Thomas Paine: Dark money operative?

[dropcap]P[/dropcap]eople who fight against laws requiring transparency of spending on elections love to talk about Revolutionary War author Thomas Paine. Read a few conservative websites railing against disclosure of political money, and you might come away thinking there is no difference between Tom Paine’s anonymous pamphlets urging revolution against the British and television attack ads secretly funded by large corporations. They even convinced one federal judge to rule that a publication urging a No vote on the 2014 Personhood Amendment was “today’s Tom Paine pamphlet” in a ruling against Colorado’s law requiring transparency in election spending.

Let’s be real, though. Tom Paine wasn’t anonymous because he wanted to keep voters from knowing who was funding his message. He was anonymous because he was advocating armed revolution. That is as illegal today as it was at the time of the Revolution.

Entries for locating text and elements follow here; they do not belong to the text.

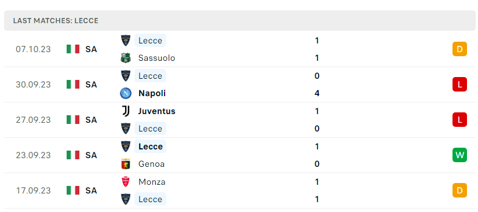Click the Italy flag beside 30.09.23
The height and width of the screenshot is (212, 478).
pos(73,85)
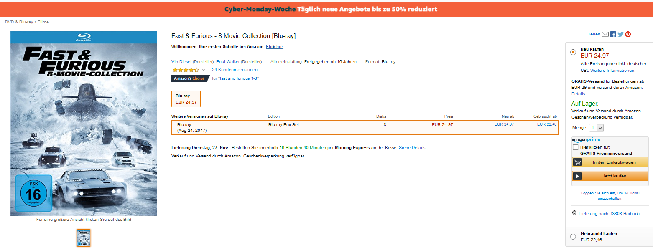
Task: Click the shopping cart icon on Einkaufswagen button
Action: [577, 162]
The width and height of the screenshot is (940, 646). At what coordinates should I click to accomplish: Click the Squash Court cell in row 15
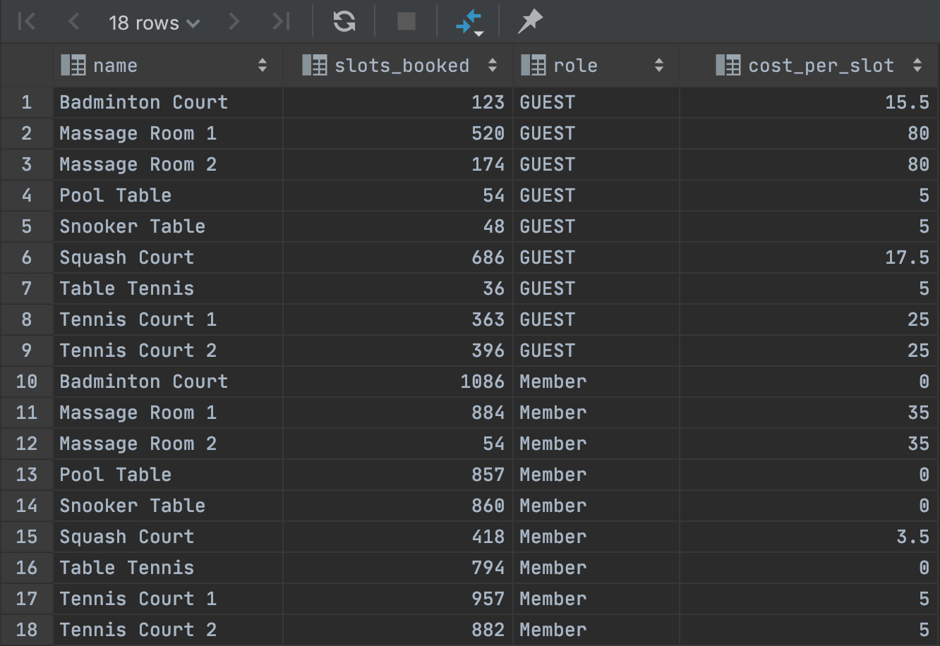coord(127,537)
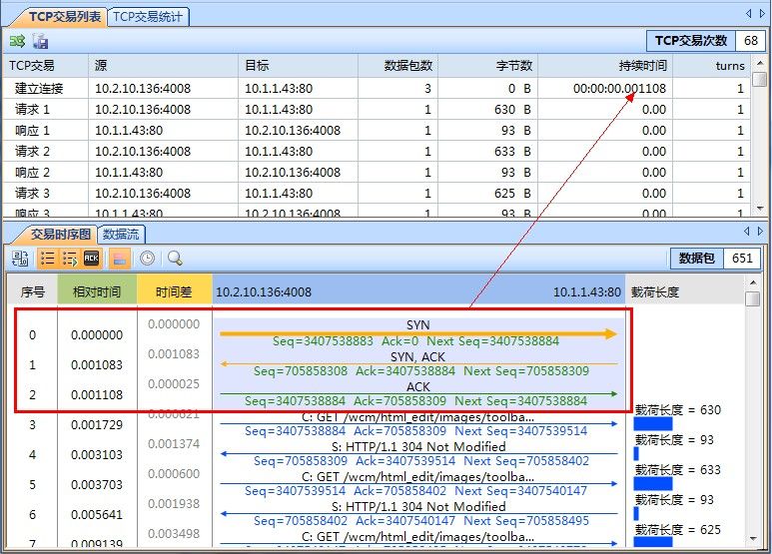Open the 数据流 tab
Viewport: 772px width, 554px height.
pos(121,234)
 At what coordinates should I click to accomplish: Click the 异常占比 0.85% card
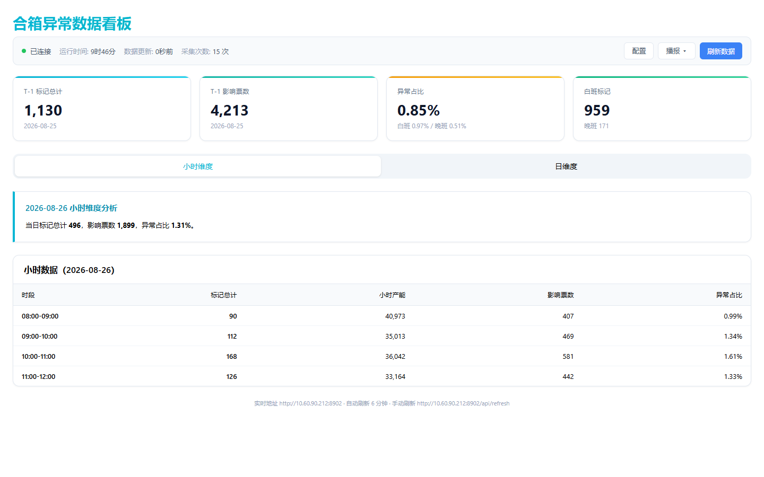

The foes of disclosure who invoke Paine seem to forget what he was fighting for. The First Amendment, was never intended to help keep citizens in the dark. It was intended to foster a full, robust debate based on facts so that an informed people can govern themselves. Even the conservative Supreme Court in the otherwise infamous Citizens United case managed to agree 8-1 that people spending money to talk about candidates around the time of an election can be required to disclose their spending and where the money came from.

In his April 17, 1777 pamphlet, Tom Paine himself criticized secret sympathizers with the British and wrote in favor of publicly identifying them: “In the present crisis we ought to know, square by square and house by house, who are in real allegiance with the United Independent States, and who are not. Let but the line be made clear and distinct, and all men will then know what they are to trust to.”

That doesn’t sound like a friend of dark-money operatives to me.